柴咲コウの“小悪魔”演技が魅力! 「インビジブル」で生み出すコントラスト
冷淡? 温情? キリコのギャップがコントラストを生み出す

クールビューティーでありながら、小悪魔的な要素を持ったキリコ。劇中で見せるキリコの表情は、謎めいていながらも多様でした。序盤でのキリコは常に飄々(ひょうひょう)とした態度で、クールなイメージを持たせていました。しかし、4話以降から少しずつ表情や態度にブレが生じてきました。
4話では、キリコと志村がクリミナルズに関わる窃盗団「モンキーズ」と接触します。ラストでは、モンキーズに逃げられてしまい、「いい加減、出てきなよ!」と視線を尖らせるなど、これまでとは明らかに違う表情を見せました。
その背景には、犯罪コーディネーターから“殺人コーディネーター”になり下がってしまった弟・キリヒト(永山絢斗さん)の暴走を止めるという目的があったのです。
バラエティー番組などで、落ち着いて話したり、屈託のない笑顔を見せる柴咲さんが、クールビューティーな上、何を考えているのか読ませない雰囲気、刑事たちを振り回したり手玉に取る小悪魔的なキリコを演じるからこそ、独特の魅力を放つキャラクターに昇華させてきたのではないでしょうか。
そして、冷淡である一方、家族を救おうとする人情味も併せ持ったキリコのギャップが絶妙なコントラストを生み出し、ドラマの面白さを増幅させているのかもしれません。
5月27日放送の第7話では、キリコが志村と、キリヒトの暴走を阻止しようと本格的に始動。今後もさらなるジェットコースターストーリーに仕上がっているのでしょうか。1秒たりとも目が離せなくなりそうです。

## 課題の内容:
「インビジブル」を扱ったこの記事で、キリヒトは何から何になり下がったと書かれているか答えてください。 エントリはこの記事とは関係がありません。

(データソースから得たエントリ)

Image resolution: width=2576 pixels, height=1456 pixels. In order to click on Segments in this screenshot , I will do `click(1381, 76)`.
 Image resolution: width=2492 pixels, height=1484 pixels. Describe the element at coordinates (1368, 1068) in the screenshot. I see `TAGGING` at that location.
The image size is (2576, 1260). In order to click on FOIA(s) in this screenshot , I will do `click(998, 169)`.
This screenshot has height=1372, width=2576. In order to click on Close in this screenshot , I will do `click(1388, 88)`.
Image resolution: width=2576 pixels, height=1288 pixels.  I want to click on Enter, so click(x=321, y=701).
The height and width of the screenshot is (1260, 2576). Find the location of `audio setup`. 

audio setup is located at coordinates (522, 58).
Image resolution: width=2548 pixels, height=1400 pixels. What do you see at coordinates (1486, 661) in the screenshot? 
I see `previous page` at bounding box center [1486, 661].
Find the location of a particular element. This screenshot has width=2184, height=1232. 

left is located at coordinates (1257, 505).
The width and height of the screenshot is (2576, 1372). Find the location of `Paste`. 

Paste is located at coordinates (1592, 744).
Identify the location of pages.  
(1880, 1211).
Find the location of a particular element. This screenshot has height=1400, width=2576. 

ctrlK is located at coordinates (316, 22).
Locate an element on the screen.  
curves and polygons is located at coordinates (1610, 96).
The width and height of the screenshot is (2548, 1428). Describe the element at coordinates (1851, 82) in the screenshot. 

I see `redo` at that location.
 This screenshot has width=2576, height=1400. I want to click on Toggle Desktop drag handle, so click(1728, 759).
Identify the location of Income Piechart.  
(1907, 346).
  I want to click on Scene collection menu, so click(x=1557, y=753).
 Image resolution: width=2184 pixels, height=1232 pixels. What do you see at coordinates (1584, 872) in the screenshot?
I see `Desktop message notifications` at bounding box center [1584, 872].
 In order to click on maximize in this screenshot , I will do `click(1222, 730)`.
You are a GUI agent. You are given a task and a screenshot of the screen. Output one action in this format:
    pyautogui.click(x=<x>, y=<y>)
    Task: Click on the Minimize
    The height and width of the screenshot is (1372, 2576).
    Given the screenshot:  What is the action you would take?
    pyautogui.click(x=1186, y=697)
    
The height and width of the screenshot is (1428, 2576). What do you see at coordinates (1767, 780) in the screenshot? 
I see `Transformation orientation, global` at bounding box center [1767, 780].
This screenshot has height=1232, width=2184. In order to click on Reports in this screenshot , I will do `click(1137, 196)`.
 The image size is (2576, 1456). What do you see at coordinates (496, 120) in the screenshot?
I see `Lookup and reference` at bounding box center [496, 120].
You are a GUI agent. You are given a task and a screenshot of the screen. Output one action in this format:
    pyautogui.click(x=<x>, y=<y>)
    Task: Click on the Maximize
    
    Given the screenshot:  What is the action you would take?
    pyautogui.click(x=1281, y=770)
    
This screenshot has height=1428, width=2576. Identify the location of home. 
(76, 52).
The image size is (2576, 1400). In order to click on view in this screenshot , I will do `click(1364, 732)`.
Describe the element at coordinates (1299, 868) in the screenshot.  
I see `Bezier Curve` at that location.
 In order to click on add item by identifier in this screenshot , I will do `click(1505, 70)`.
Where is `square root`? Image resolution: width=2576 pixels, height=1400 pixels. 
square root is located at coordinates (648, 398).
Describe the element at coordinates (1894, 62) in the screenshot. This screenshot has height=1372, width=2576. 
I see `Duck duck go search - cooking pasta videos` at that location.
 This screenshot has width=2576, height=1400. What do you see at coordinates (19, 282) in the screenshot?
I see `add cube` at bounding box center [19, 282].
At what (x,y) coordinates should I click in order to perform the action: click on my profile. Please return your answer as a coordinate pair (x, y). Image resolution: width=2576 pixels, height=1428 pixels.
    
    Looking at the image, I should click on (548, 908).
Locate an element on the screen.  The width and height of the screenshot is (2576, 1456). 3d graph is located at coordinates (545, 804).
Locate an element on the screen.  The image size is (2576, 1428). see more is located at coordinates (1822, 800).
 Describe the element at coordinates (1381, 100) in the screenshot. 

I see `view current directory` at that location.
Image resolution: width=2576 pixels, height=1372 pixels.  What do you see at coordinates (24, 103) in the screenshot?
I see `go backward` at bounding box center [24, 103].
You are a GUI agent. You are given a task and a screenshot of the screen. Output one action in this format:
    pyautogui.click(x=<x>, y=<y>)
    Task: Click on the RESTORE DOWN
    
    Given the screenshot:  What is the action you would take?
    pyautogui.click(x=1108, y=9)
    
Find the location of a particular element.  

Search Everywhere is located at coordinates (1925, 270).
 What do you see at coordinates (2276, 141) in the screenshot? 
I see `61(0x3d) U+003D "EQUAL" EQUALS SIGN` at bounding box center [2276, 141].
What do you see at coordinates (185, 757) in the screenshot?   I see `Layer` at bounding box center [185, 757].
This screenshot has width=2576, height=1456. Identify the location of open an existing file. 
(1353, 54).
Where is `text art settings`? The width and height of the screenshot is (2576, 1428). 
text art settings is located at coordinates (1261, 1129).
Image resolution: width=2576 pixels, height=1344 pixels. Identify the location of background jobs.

## 課題の解答:
犯罪コーディネーターから“殺人コーディネーター”になり下がったと書かれています。